Hi, the last version of the vscode extension just released lets you set a specific environment for the lsp server wrapper, so you can set a specific $PATH in the extension itself writing in .vscode/settings,json:

{ "haskell.serverEnvironment":
  { "PATH": "/path/to/hls:/path/to/ghc:/path/to/cabal" }
}

@georgefst would that also work as an acceptable workaround?

I think this is essentially a issue in the interacion between the editor and the linux/macos window manager and we can only provide workarounds like the mentioned one. So i am inclined to close this one as blocked upstream if nobody disagree

georgefst commented 2 years ago

@georgefst would that also work as an acceptable workaround?

Yes, that's one solution. At the very least, I think HLS should prompt the user toward filling in that setting, whenever it fails to find GHC.

georgefst commented 2 years ago

Hi, the last version of the vscode extension just released lets you set a specific environment for the lsp server wrapper, so you can set a specific $PATH in the extension itself writing in .vscode/settings,json:

This isn't making any difference for me on a new M1 Mac. And unfortunately, neither are any of the other suggestions in this thread.
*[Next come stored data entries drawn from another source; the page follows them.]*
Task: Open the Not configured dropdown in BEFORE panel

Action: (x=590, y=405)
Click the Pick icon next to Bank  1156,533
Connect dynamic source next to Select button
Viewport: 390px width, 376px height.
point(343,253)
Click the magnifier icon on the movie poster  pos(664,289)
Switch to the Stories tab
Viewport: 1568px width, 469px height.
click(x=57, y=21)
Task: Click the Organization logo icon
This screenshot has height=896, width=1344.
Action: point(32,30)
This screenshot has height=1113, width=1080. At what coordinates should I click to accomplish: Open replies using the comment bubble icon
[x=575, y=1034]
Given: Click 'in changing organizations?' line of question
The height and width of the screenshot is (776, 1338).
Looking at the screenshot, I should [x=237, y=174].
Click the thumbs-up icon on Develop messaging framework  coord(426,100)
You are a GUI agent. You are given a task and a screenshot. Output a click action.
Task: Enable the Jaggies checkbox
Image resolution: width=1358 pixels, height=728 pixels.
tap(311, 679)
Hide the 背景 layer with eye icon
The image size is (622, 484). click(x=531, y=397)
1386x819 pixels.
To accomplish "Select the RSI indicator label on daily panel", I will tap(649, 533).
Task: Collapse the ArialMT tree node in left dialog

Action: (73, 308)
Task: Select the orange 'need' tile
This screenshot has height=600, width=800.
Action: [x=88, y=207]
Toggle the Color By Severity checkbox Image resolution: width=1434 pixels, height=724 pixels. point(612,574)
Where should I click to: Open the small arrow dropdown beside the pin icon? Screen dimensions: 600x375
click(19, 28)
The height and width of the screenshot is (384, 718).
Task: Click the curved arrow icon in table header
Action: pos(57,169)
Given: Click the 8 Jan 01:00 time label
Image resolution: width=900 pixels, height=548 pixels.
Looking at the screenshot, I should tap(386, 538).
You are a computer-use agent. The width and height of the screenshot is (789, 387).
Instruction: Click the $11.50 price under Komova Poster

I always get "Project requires GHC but it isn't installed".

EDIT: at some point this just started working, and I can't work out what changed.

bakuhatu commented 2 years ago

I'm on void linux and tried adding that PATH snippet, but I also get "Project requires GHC but it isn't installed". I tried adding the path of the language server in the "Haskell: Server Executable Path" setting, and the "GHC isn't installed" warning goes away, but still doesn't work.

sepehr500 commented 2 years ago

Having the exact same problem as @bakuhatu

hasufell commented 2 years ago

https://github.com/haskell/vscode-haskell/pull/547 will fix this in the following way:

  1. ghcup can manage all your toolchain via VSCode
  2. if you let ghcup manage your toolchain, all the extension needs is the binary (if it doesn't find it, you can set haskell.ghcupExecutablePath). The extension will then make sure that HLS, cabal, ghc, etc. are also in PATH automatically.
  3. alternatively you can add this to your settings: "haskell.serverEnvironment": { "PATH": "${HOME}/.ghcup/bin:${PATH}" }
deividrvale commented 2 years ago

It seems starting code with --force-user-env can help to set the correct PATH within vscode

That solved it for me. So does that mean vscode doesn't use the user env by default?